Until recently, the rules only affected contractors and owner-drivers operating within the Sydney metropolitan area (Country of Cumberland) or those operating within 50km from the owner-driver’s home base.

However, the commission signalled a move that would see all contracts of carriage come under the GCCD obligations, including all interstate contractors operating anywhere within the state.

The rules also affect obligations of principal contractors and the owner-drivers they engage.

Clark says the recent changes "to ramp up and broaden the scope of the determination in the wake of RSRT is potentially devastating to our members, the road transport industry, and its associated industries".

"In the more than 30 years this little used determination has been in place, the NSW Industrial Relations Commission has only granted a single exemption in relation to rates."
He warns of "significant state-wide impact" if the changes and the increased rates issue is not fully understood.
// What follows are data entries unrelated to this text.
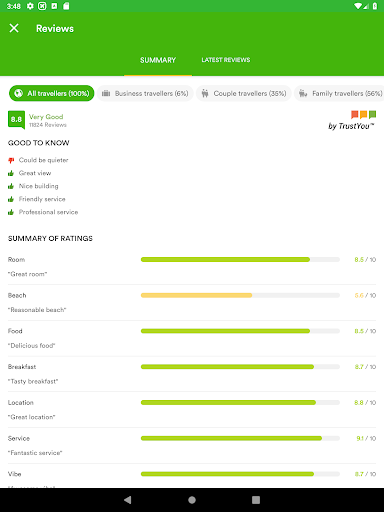This screenshot has height=512, width=384.
Task: Select the Summary tab
Action: coord(158,60)
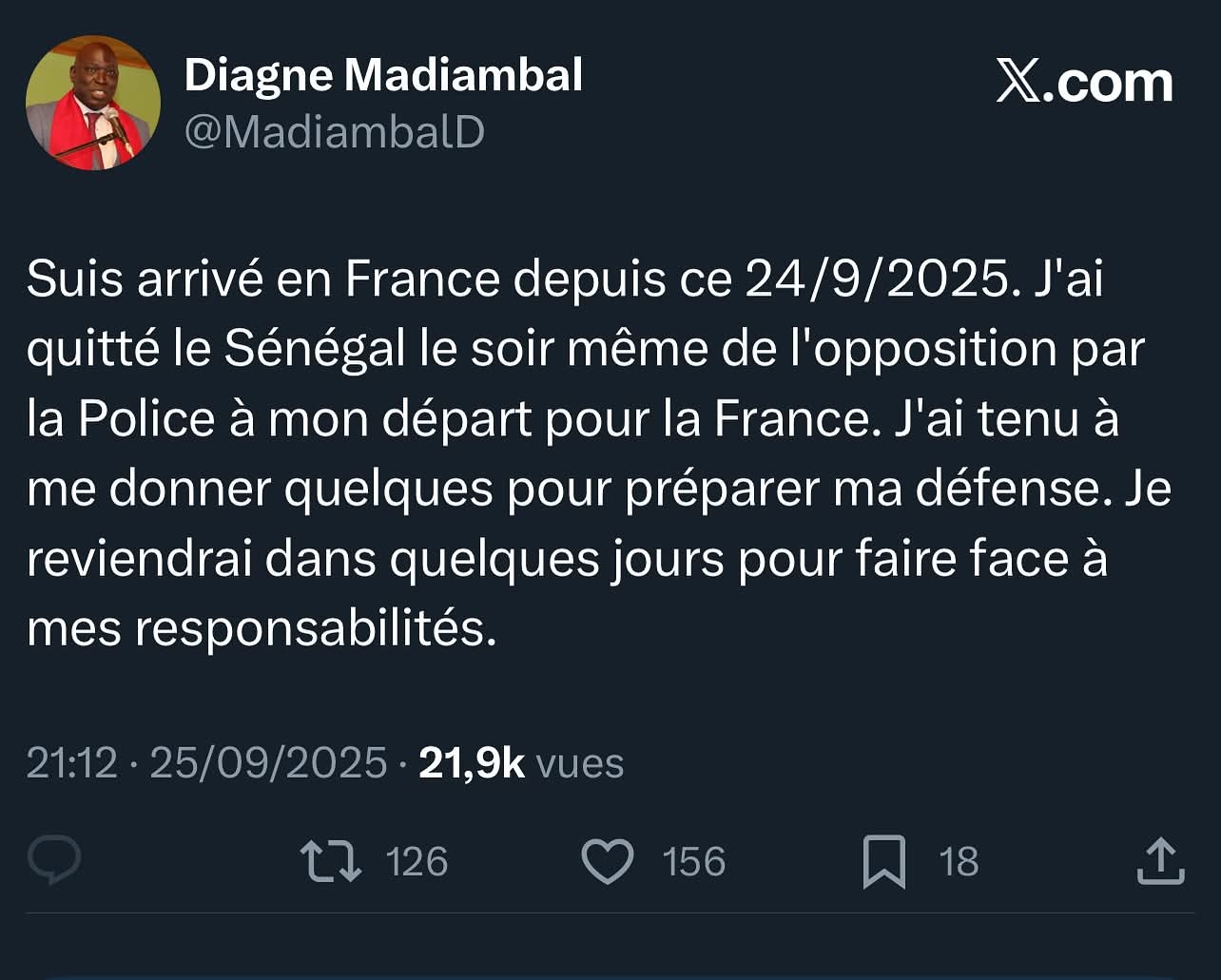The width and height of the screenshot is (1221, 980).
Task: View the 21,9k vues analytics count
Action: pyautogui.click(x=521, y=763)
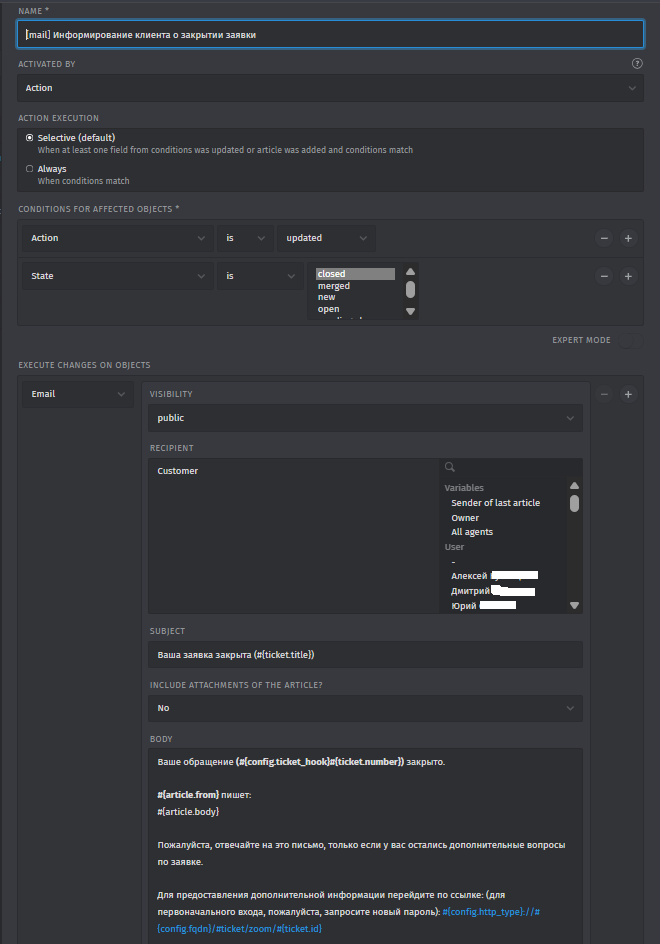The image size is (660, 944).
Task: Toggle the Expert Mode switch
Action: pos(627,340)
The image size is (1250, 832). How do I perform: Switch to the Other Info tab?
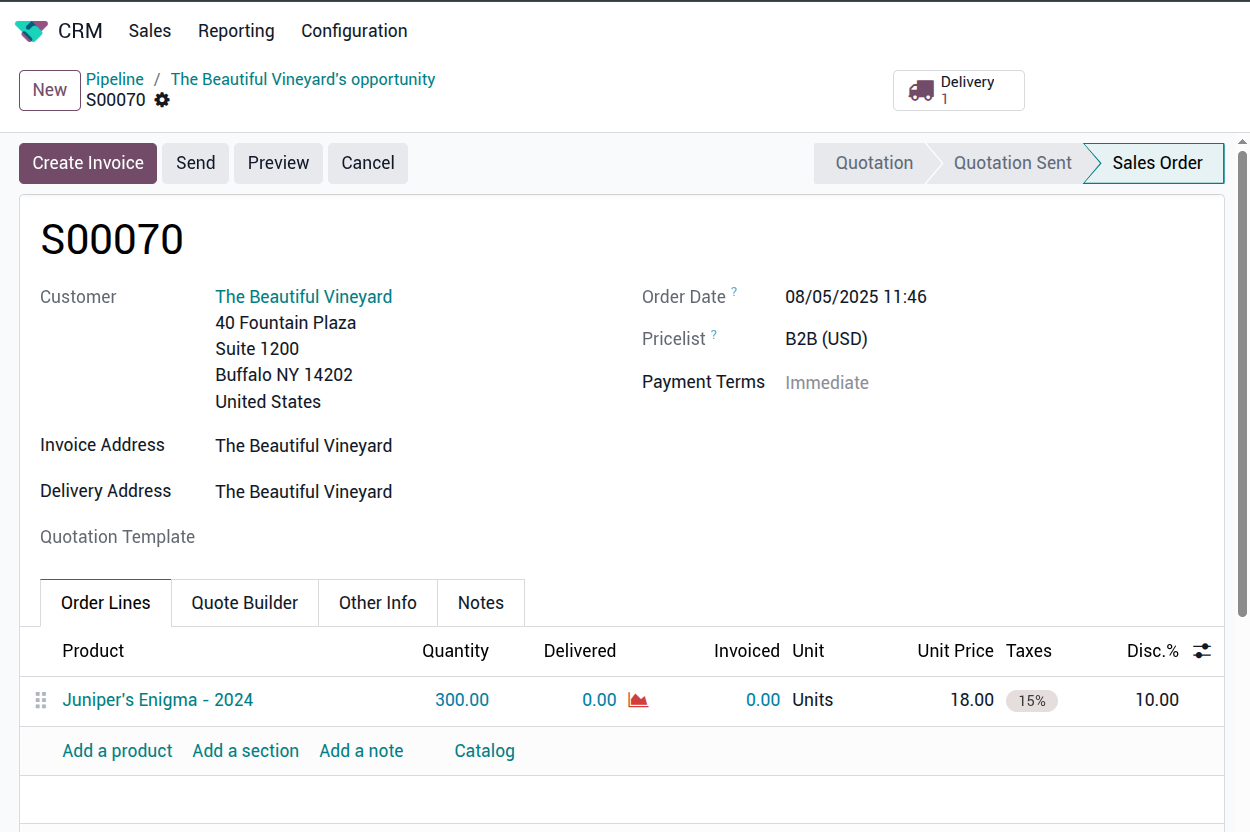(x=377, y=603)
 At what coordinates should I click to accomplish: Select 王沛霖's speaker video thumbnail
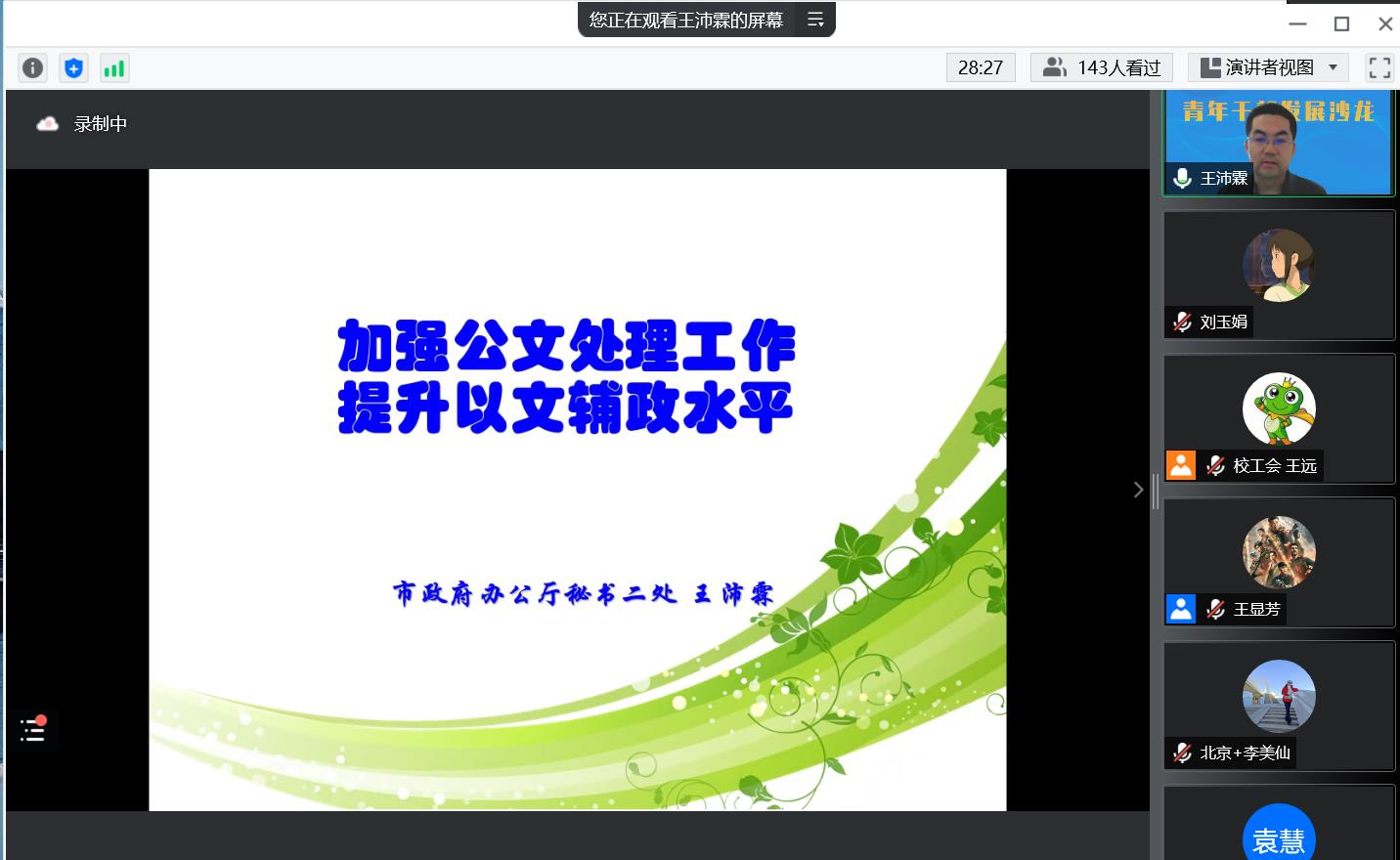pyautogui.click(x=1278, y=142)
NatRoad says its members are already reporting concerns and business loss, "with one member not being able to secure a return load out of Adelaide because of alarm over the determination and rates".

It had earlier sought clarification in the matter and says it will engage in the second stage of the Commission proceedings later this year, if necessary.

NatRoad has published an overview of the determination.

RFNSW GM Simon O’Hara says the union’s attempt of pursuing a RSRO-like outcome in a tribunal in NSW is "deeply alarming".

"This is bringing up the same concerns from RFNSW members on how they will afford to implement the proposed changes," he says.

Comparing it with the Contractor Driver Minimum Payments Road Safety Remuneration Order 2016 (RSRO), O’Hara says GCCD could replicate the threat posed by the minimum rates order.

"The operation of the Road Safety Remuneration Tribunal (RSRT) demonstrated the threat to the viability of both owner drivers and the road transport businesses that engage them that can flow from regulation setting minimum rates at inappropriate levels.

O’Hara warns that the changes are not only a threat to the NSW trucking industry, but also to interstate operators that operate in NSW.

He says the impact of the changes could potentially expand to other industries as well.

"Because of the high risks involved in these GCCD changes, Road Freight NSW will work with our members on submissions for the case before the IRC [NSW Commission] in the coming weeks, and we will continue to oppose the TWU’s claim in these proceedings," O’Hara says.